OBJECTIVE 1
Set down, word for word, the lines from the rows below, everything from the line containing "Click the magnifier search icon" down to the line containing "pos(172,27)", and nothing else.

PROVIDED PASSAGE
.....
# Trigger Action?



## jb1023 (Jul 15, 2008)

Maybe somebody can help answer this for me. I am researching the Bersa Thunder 9MM UC and am not sure if this is a DA/SA or DAO. I have seen conflicting statements on different reseller websites. I've never handled a DA/SA pistol but from reading some reviews on other guns it sounds like the DA/SA might be more accurate when firing in quick bursts due to the shorter trigger after the first shot. Just curious, ultimately I will probably have to see if any of the ranges around here rent this gun and the others I am looking at such as the Taurus PT111 and S&W MP9 Compact.


----------



## Mike Barham (Mar 30, 2006)

As far as I know, all the Bersas are DA/SA. DA/SA is actually the hardest trigger action to master. A gun with a consistent trigger is easier to shoot well.


----------



## Joeywhat (Apr 17, 2008)

They are all DA/SA.

I find the DA to be reasonable, and the SA to be crisp, but a little too heavy for my liking. One thing I like about DA/SA carry guns is that you don't need to have an external safety engaged to safely carry (as you would with most SA guns).


----------



## tekarra (May 16, 2007)

jb,
I have a Thunder 9 with a few thousand rounds through it without a hitch. My next will be UC. The only criticism I have is that it is a bit bulky for my hands. Have you visited www.bersatalk.com? It is one of the better forums.


----------
.....
SUPPLIED INFORMATION
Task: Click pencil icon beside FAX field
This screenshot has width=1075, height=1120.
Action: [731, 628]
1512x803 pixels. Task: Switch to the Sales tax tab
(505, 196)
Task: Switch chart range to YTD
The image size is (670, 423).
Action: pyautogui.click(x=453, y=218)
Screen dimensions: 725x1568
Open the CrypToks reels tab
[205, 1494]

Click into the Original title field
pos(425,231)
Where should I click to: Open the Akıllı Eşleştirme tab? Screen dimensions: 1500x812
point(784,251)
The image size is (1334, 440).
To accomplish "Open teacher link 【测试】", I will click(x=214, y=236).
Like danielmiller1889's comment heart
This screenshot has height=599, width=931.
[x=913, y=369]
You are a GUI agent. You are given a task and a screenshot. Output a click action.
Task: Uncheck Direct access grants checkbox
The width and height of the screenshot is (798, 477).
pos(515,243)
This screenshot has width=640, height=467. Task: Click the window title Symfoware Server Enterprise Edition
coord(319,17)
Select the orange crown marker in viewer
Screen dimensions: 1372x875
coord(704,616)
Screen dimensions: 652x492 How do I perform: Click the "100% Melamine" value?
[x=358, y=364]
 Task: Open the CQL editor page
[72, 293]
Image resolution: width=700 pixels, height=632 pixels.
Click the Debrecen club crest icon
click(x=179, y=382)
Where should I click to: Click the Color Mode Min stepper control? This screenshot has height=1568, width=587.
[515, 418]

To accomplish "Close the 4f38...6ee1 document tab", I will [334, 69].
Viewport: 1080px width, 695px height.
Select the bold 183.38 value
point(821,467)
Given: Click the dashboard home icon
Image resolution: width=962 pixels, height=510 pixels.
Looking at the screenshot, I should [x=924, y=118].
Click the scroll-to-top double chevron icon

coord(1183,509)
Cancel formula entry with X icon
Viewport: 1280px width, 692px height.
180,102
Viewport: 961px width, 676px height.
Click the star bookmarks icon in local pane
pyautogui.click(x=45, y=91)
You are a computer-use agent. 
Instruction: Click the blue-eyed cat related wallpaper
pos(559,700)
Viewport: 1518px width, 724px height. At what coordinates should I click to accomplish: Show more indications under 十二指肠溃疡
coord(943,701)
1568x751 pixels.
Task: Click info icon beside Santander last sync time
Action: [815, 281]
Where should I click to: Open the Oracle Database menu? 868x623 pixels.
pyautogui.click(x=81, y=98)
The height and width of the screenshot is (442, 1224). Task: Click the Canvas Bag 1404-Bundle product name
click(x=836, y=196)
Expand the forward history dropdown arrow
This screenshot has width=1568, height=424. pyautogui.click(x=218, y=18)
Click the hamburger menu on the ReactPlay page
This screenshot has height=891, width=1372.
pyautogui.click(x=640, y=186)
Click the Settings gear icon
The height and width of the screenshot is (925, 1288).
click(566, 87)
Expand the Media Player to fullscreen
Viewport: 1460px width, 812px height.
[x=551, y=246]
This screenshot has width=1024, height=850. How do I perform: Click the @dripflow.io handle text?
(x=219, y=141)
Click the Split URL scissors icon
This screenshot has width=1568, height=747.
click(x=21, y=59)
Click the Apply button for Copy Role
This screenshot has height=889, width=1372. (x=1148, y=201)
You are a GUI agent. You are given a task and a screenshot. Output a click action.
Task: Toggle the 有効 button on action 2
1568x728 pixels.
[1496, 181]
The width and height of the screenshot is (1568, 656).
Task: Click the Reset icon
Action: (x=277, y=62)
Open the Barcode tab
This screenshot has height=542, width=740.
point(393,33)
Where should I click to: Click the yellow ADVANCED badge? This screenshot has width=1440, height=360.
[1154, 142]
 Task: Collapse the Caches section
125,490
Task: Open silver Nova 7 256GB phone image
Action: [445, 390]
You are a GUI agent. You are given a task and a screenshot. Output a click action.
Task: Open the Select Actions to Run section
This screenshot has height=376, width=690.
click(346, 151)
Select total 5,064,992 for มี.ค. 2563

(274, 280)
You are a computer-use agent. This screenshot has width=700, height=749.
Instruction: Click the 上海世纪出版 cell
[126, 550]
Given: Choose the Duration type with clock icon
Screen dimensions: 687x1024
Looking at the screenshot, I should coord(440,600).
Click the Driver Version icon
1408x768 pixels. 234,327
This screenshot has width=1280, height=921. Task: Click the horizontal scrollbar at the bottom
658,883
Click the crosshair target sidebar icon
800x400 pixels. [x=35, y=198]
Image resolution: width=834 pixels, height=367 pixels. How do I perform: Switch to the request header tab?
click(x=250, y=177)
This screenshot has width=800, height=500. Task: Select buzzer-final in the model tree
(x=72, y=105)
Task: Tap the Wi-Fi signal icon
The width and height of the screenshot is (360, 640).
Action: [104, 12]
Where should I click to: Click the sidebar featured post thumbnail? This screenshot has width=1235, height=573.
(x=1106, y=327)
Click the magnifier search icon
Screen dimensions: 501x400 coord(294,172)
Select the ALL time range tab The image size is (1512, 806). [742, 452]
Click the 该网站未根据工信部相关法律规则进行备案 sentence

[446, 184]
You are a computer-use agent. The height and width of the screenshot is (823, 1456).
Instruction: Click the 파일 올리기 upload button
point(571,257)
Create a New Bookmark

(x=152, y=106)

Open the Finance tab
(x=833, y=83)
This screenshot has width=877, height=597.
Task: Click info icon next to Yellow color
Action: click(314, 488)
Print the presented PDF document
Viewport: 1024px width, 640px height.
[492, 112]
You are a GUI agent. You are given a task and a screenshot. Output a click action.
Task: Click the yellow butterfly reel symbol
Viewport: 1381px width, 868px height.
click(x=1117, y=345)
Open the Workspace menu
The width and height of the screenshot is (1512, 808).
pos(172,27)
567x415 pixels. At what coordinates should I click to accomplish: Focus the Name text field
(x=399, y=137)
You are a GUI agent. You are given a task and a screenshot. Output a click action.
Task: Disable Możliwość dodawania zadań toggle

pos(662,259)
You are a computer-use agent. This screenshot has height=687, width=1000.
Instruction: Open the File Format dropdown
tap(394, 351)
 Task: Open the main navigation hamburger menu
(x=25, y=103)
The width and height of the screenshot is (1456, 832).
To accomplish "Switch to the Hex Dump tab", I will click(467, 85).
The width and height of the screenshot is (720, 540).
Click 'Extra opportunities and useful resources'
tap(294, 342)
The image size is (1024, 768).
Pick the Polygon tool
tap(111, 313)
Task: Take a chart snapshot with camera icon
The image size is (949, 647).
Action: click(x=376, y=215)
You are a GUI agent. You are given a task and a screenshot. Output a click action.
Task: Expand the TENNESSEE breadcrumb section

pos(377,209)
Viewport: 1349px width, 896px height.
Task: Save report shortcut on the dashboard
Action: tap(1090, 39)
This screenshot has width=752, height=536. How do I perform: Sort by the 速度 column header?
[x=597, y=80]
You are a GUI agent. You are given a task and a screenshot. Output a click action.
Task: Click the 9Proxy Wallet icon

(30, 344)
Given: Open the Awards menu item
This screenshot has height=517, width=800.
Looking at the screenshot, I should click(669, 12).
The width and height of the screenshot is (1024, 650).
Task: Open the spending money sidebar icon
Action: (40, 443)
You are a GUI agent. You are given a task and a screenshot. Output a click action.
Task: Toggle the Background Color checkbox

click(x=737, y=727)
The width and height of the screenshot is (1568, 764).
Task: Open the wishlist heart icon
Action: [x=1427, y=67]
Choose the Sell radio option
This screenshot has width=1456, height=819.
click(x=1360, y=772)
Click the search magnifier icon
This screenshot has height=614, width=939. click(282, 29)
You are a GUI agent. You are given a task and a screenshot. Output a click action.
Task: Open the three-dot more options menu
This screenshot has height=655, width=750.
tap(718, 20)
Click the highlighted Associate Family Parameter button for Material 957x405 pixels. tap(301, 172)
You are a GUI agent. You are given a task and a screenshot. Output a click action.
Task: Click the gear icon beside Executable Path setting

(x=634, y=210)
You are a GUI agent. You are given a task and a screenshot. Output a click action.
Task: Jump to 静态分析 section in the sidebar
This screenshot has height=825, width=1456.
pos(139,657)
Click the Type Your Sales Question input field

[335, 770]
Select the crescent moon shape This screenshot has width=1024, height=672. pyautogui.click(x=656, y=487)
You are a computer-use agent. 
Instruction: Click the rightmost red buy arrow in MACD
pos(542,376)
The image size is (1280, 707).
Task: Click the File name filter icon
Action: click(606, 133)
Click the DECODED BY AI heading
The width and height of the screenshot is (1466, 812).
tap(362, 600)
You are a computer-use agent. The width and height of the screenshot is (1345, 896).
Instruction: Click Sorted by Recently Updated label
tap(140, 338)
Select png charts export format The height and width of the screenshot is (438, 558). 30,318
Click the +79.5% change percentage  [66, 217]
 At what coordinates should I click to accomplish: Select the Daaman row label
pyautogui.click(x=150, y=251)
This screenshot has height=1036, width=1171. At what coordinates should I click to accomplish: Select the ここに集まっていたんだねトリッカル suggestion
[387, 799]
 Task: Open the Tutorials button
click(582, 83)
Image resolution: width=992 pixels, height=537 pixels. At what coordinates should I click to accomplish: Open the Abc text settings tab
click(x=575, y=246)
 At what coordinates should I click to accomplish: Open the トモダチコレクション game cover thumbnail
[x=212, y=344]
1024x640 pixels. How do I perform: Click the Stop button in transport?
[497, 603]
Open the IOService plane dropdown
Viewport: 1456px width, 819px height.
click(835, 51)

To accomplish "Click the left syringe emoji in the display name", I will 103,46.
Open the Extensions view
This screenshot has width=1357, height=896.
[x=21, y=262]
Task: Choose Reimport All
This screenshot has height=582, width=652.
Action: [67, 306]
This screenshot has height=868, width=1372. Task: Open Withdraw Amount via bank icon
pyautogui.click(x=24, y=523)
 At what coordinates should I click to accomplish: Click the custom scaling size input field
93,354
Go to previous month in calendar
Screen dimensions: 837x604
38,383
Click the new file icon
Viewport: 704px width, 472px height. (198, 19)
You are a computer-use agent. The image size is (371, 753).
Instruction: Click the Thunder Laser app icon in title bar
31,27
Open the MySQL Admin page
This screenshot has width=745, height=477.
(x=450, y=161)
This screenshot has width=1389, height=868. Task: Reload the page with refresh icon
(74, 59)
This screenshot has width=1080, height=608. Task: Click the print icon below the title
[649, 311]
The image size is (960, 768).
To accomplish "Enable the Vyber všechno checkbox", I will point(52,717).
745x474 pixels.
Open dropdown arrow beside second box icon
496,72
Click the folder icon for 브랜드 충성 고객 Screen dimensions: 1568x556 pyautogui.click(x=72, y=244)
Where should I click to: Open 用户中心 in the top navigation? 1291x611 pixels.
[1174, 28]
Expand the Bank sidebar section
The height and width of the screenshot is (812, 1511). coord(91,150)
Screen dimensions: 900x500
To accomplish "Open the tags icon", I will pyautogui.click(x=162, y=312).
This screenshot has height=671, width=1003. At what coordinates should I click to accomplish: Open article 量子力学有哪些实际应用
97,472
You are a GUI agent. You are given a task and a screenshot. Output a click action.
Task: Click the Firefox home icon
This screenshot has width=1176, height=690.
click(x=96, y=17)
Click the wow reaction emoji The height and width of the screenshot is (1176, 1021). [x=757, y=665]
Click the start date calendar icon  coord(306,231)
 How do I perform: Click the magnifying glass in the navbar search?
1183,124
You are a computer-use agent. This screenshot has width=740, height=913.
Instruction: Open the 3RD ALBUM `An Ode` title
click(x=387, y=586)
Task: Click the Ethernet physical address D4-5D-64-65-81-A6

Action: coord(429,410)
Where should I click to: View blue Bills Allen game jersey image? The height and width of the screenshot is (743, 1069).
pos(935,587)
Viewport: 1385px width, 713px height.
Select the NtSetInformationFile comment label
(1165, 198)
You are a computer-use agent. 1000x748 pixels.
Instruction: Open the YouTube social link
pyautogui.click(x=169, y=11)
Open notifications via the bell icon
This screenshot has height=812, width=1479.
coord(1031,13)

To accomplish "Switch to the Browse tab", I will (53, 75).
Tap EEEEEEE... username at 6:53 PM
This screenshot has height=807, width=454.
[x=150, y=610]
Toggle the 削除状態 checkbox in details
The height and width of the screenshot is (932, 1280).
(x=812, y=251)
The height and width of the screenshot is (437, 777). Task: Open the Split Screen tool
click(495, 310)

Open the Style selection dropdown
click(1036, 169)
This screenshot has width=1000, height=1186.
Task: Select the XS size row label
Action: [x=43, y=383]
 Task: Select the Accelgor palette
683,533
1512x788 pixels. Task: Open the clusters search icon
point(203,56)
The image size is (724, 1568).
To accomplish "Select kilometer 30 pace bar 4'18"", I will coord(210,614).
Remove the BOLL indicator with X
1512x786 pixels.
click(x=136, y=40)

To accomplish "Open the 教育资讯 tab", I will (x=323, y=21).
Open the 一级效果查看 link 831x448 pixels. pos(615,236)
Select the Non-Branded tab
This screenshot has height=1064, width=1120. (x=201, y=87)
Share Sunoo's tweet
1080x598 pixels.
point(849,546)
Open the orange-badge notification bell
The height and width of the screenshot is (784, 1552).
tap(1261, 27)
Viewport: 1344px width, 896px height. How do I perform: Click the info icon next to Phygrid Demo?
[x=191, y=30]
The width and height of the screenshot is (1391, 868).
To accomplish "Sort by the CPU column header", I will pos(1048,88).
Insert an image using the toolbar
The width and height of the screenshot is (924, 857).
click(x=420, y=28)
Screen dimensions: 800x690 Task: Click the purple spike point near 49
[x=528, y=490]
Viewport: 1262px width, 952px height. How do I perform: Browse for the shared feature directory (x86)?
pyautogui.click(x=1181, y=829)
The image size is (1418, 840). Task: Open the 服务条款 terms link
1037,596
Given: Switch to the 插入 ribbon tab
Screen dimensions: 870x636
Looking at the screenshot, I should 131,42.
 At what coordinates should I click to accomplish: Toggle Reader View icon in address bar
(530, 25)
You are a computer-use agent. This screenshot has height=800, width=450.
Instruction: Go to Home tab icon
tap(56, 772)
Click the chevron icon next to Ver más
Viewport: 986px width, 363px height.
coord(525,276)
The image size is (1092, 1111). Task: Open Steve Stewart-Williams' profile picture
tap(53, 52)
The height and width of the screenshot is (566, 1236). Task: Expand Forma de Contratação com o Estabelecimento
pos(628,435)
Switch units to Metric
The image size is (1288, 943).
.....
OBJECTIVE 2
From the trigger action thread above, pull out everything from "## Mike Barham" down to "are all DA/SA." word for word.

FULL OUTPUT 1
Click the magnifier search icon
Screen dimensions: 501x400 coord(294,172)
Select the ALL time range tab The image size is (1512, 806). [742, 452]
Click the 该网站未根据工信部相关法律规则进行备案 sentence

[446, 184]
You are a computer-use agent. The height and width of the screenshot is (823, 1456).
Instruction: Click the 파일 올리기 upload button
point(571,257)
Create a New Bookmark

(x=152, y=106)

Open the Finance tab
(x=833, y=83)
This screenshot has width=877, height=597.
Task: Click info icon next to Yellow color
Action: click(314, 488)
Print the presented PDF document
Viewport: 1024px width, 640px height.
[492, 112]
You are a GUI agent. You are given a task and a screenshot. Output a click action.
Task: Click the yellow butterfly reel symbol
Viewport: 1381px width, 868px height.
click(x=1117, y=345)
Open the Workspace menu
The width and height of the screenshot is (1512, 808).
pos(172,27)

FULL OUTPUT 2
## Mike Barham (Mar 30, 2006)

As far as I know, all the Bersas are DA/SA. DA/SA is actually the hardest trigger action to master. A gun with a consistent trigger is easier to shoot well.


----------



## Joeywhat (Apr 17, 2008)

They are all DA/SA.